__Problem to solve__. Where the word "speech" occurs in a line of the listing below, copy that line.

================

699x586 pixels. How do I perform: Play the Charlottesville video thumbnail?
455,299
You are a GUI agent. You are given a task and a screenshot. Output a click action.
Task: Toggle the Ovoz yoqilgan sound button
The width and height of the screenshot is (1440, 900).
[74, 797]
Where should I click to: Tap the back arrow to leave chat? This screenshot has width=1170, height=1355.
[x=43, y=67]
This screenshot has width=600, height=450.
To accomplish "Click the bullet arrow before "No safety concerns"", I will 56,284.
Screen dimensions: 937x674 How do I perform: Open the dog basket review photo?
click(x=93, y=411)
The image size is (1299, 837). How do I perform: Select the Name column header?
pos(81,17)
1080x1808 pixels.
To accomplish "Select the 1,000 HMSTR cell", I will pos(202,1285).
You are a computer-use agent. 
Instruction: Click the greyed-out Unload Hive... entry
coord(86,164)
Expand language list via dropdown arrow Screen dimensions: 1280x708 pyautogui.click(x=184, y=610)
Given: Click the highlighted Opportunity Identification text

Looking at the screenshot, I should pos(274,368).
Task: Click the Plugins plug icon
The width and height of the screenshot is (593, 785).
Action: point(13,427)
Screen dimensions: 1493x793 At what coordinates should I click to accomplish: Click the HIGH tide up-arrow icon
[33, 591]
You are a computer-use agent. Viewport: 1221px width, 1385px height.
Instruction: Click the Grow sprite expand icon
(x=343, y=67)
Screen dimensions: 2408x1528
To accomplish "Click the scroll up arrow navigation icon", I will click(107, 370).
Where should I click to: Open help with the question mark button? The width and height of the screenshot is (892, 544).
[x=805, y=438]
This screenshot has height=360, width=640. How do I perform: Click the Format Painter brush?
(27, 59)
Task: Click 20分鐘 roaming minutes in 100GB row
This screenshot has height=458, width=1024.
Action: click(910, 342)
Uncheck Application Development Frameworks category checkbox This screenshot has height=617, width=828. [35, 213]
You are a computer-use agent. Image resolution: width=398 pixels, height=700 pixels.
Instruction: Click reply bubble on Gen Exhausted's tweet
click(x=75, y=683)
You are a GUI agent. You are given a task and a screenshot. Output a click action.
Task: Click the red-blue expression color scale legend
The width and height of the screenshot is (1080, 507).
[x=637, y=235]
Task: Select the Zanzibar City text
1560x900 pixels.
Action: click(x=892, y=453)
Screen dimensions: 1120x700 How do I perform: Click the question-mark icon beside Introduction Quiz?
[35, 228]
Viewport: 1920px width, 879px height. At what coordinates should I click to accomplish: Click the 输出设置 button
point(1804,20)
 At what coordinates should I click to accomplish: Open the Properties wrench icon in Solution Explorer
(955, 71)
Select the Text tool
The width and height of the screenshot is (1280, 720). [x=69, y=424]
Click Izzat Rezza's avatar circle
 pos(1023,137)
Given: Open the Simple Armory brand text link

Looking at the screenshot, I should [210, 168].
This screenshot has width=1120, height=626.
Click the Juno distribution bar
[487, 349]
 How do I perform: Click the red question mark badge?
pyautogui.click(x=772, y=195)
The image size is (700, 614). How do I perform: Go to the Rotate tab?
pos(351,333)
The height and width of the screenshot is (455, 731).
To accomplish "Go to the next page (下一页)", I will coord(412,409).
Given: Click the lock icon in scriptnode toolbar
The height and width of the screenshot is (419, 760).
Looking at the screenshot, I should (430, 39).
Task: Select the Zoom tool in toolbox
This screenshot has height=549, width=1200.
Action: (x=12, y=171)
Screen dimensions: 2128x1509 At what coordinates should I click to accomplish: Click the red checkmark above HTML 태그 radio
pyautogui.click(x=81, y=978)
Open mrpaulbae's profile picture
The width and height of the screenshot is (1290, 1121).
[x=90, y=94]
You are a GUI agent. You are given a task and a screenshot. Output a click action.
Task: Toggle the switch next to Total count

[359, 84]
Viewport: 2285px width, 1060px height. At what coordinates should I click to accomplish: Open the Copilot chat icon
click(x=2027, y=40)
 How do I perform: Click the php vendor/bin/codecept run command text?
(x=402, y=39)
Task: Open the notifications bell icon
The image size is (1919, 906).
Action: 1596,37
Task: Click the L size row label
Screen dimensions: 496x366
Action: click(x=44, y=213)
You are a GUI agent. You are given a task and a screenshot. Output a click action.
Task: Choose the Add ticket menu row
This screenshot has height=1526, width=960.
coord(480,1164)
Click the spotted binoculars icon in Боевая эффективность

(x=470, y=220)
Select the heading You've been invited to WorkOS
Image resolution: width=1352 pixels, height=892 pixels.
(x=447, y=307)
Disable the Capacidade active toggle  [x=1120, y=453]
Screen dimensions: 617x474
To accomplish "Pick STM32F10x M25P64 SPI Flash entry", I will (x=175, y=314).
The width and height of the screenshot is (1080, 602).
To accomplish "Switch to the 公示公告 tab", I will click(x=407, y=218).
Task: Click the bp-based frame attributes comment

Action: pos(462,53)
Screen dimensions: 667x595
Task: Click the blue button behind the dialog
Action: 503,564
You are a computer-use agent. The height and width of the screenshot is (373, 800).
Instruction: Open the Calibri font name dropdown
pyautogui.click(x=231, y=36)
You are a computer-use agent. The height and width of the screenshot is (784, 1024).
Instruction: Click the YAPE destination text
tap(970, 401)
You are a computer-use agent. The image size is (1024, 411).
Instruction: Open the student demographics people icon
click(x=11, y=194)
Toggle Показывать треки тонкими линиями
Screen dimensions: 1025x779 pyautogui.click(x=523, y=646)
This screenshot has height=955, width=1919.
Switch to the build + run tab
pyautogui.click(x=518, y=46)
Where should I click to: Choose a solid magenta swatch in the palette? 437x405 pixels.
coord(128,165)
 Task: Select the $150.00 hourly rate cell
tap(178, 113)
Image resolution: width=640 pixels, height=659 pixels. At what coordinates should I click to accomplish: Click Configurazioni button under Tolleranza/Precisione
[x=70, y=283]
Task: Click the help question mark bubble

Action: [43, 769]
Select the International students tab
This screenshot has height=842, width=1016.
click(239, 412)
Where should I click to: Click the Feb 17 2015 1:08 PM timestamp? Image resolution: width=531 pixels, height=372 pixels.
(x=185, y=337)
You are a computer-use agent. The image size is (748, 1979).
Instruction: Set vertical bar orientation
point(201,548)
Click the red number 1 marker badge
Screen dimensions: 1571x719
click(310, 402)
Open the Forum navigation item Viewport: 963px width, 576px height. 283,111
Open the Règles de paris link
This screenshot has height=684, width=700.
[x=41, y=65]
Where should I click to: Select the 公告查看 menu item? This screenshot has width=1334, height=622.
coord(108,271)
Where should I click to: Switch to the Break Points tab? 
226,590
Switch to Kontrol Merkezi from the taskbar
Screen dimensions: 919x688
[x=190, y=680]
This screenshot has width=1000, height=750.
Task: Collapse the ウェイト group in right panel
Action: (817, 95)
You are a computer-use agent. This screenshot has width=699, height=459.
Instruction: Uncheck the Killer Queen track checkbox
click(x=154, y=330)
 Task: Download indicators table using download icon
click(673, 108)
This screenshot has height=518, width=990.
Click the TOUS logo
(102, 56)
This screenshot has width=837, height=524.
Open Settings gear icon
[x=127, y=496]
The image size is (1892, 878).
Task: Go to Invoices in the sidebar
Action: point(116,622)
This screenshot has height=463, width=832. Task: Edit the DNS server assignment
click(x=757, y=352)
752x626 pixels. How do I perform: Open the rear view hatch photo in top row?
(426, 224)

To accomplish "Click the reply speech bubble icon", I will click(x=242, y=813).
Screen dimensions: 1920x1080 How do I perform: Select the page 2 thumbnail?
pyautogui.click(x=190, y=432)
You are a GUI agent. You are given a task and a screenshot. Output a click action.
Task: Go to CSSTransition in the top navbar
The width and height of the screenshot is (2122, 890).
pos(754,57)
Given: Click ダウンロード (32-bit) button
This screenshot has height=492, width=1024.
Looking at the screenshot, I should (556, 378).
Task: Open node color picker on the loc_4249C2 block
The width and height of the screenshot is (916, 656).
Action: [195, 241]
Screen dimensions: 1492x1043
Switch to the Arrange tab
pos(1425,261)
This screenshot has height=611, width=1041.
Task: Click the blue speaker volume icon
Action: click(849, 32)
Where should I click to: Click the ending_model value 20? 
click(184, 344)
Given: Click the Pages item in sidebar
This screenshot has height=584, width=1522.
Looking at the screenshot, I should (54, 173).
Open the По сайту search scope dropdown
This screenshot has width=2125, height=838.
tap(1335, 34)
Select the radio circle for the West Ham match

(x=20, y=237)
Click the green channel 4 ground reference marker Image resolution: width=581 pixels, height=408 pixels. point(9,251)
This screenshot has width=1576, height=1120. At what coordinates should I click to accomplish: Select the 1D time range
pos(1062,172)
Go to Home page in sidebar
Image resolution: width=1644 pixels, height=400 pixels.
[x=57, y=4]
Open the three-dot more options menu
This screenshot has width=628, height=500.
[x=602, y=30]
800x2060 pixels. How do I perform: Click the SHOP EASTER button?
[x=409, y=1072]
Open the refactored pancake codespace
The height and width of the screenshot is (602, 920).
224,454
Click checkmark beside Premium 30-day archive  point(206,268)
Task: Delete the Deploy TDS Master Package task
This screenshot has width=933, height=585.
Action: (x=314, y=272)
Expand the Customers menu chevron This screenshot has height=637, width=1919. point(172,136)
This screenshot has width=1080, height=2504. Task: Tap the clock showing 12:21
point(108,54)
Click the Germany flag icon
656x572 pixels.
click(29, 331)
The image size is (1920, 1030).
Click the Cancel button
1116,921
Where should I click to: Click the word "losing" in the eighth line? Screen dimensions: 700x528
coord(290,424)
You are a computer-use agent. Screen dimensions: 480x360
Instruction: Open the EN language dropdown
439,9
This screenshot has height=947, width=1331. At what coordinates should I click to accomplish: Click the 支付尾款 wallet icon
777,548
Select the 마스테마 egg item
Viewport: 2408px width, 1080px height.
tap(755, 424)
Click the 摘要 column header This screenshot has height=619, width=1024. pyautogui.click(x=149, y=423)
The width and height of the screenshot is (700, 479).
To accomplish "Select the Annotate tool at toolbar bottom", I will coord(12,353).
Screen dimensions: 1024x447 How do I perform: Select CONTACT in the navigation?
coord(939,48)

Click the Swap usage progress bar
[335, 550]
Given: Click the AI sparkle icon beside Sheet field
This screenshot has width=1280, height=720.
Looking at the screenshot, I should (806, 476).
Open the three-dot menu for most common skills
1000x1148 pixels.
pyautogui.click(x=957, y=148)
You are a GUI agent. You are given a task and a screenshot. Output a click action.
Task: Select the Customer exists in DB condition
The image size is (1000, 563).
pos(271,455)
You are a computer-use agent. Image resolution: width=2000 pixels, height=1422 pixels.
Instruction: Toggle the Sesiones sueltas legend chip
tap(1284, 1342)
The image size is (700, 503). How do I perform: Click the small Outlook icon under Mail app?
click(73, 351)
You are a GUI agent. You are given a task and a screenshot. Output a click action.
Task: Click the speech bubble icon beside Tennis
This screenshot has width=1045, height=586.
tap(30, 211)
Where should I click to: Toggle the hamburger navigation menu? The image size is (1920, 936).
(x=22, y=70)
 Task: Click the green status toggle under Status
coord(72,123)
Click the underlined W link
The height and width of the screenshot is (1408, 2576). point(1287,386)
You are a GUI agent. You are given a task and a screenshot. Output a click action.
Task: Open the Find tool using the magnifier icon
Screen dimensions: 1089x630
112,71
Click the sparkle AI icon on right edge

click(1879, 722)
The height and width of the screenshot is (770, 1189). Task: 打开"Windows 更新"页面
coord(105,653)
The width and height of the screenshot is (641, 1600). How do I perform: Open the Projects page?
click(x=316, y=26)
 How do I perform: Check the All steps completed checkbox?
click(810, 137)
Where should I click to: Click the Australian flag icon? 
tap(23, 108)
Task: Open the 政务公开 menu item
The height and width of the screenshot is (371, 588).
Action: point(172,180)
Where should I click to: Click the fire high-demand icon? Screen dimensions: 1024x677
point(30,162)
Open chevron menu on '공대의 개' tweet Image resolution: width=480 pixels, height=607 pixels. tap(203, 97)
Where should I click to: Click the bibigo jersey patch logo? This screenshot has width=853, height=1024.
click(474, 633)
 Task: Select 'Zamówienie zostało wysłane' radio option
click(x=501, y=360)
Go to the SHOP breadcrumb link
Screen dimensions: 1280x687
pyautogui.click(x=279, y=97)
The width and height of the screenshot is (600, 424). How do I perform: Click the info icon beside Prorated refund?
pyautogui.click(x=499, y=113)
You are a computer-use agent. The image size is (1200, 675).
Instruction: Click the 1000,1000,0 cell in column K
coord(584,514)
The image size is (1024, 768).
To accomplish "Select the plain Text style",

================

__Output for this task__.
To accomplish "Click the reply speech bubble icon", I will click(x=242, y=813).
Task: Click the speech bubble icon beside Tennis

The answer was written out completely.